[[ Passage open ]]

DepEd ‘waiting for go-signal’ to resume limited face-to-face classes

Published February 9, 2021, 2:09 PM

by Merlina Hernando-Malipot

As soon as it receives a go-signal from the authorities, the Department of Education (DepEd) expressed its readiness to resume the conduct of limited face-to-face classes at the basic education level.


Undersecretary for Curriculum and Instruction Diosdado San Antonio told the Manila Bulletin that despite the implementation of distance learning this school year, DepEd has been preparing for the eventual resumption of physical classes.

“We’re waiting for the approval coming from the concerned agencies like the IATF [Inter-Agency Task Force] and the DOH [Department of Health] before we resume limited face-to-face classes,” San Antonio said in a mix of English and Filipino.

Schools under DepEd, he added, were also informed to prepare for the possible implementation of physical classes once this has been allowed by the President and other concerned agencies.

On Monday, Feb. 8, Senator Sherwin Gatchalian once again pushed for the resumption of face-to-face classes citing that such set-up will be helpful for children.  

Gatchalian also urged DepEd and the IATF to study the January 2021 journal article published by experts from the Centers for Disease Control and Prevention (CDC). 

The CDC, a national public health institute under the United States Department of Health, said that there is “little evidence” that having physical schooling increased community transmission of the coronavirus.

In its Basic Education-Learning Continuity Plan (BE-LCP) released in May last year, the implementation of limited face-to-face classes was included among the learning delivery modalities for school year (SY) 2020-2021.

However, DepEd excluded this option after President Duterte announced during his State of the Nation Address (SONA) in July that there will be no face-to-face learning “until a COVID-19 vaccine becomes available.”

Last December, DepEd recommended to the President to allow the conduct of pilot implementation or dry-run of face-to-face classes in low-risk areas on a “limited scale” and “under strict health and safety measures.”

DepEd said that this is because face-to-face classes “remain a necessity for education” especially the “social aspect of learning where students are able to interact with their teachers and classmates cannot be fully replaced by distance learning modalities.”

[[ Passage closed ]]

Try it:
Translate this sentence from the news article into Spanish: "On Monday, Feb. 8, Senator Sherwin Gatchalian once again pushed for the resumption of face-to-face classes citing that such set-up will be helpful for children." None of the lines that follow are needed for this exercise.

[[ Provided material open ]]

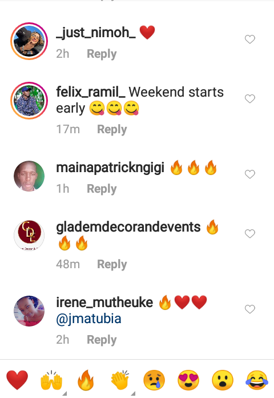274x398 pixels.
Task: Open the @jmatubia mention link
Action: [x=88, y=319]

[[ Provided material closed ]]

Final answer:
El lunes 8 de febrero, el senador Sherwin Gatchalian volvió a impulsar la reanudación de las clases presenciales, señalando que dicha modalidad será beneficiosa para los niños.